Activity: Return the data that follows exactly, with each line intact.

Records from a data collection:
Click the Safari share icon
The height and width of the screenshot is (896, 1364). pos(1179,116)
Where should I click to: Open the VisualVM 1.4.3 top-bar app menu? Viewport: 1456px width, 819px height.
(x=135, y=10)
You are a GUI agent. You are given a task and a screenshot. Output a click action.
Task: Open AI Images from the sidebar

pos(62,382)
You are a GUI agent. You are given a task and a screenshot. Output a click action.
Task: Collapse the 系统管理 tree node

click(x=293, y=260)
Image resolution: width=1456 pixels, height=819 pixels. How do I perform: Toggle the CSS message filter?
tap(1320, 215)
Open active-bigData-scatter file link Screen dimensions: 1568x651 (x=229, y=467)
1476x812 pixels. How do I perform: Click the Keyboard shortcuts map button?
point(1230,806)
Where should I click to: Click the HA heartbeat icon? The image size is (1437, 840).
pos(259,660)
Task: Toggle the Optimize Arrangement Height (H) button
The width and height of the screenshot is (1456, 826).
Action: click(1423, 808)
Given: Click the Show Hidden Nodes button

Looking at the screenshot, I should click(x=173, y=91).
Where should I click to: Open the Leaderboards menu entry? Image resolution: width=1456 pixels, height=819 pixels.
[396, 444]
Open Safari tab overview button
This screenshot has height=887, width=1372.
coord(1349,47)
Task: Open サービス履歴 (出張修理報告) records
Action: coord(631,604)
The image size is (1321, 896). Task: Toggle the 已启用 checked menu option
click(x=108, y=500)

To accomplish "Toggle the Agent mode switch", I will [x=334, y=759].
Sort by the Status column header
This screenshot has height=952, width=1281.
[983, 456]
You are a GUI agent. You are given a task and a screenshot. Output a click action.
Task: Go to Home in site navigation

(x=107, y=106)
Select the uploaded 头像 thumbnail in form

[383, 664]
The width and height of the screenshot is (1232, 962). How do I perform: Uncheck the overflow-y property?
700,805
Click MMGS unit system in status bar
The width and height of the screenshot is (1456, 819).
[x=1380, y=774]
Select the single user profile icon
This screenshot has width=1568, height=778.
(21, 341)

Result:
Click the Safari share icon
The height and width of the screenshot is (896, 1364). pos(1179,116)
Where should I click to: Open the VisualVM 1.4.3 top-bar app menu? Viewport: 1456px width, 819px height.
(x=135, y=10)
You are a GUI agent. You are given a task and a screenshot. Output a click action.
Task: Open AI Images from the sidebar

pos(62,382)
You are a GUI agent. You are given a task and a screenshot. Output a click action.
Task: Collapse the 系统管理 tree node

click(x=293, y=260)
Image resolution: width=1456 pixels, height=819 pixels. How do I perform: Toggle the CSS message filter?
tap(1320, 215)
Open active-bigData-scatter file link Screen dimensions: 1568x651 (x=229, y=467)
1476x812 pixels. How do I perform: Click the Keyboard shortcuts map button?
point(1230,806)
Where should I click to: Click the HA heartbeat icon? The image size is (1437, 840).
pos(259,660)
Task: Toggle the Optimize Arrangement Height (H) button
The width and height of the screenshot is (1456, 826).
Action: click(1423, 808)
Given: Click the Show Hidden Nodes button

Looking at the screenshot, I should click(x=173, y=91).
Where should I click to: Open the Leaderboards menu entry? Image resolution: width=1456 pixels, height=819 pixels.
[396, 444]
Open Safari tab overview button
This screenshot has height=887, width=1372.
coord(1349,47)
Task: Open サービス履歴 (出張修理報告) records
Action: coord(631,604)
The image size is (1321, 896). Task: Toggle the 已启用 checked menu option
click(x=108, y=500)

To accomplish "Toggle the Agent mode switch", I will [x=334, y=759].
Sort by the Status column header
This screenshot has height=952, width=1281.
[983, 456]
You are a GUI agent. You are given a task and a screenshot. Output a click action.
Task: Go to Home in site navigation

(x=107, y=106)
Select the uploaded 头像 thumbnail in form

[383, 664]
The width and height of the screenshot is (1232, 962). How do I perform: Uncheck the overflow-y property?
700,805
Click MMGS unit system in status bar
The width and height of the screenshot is (1456, 819).
[x=1380, y=774]
Select the single user profile icon
This screenshot has width=1568, height=778.
(21, 341)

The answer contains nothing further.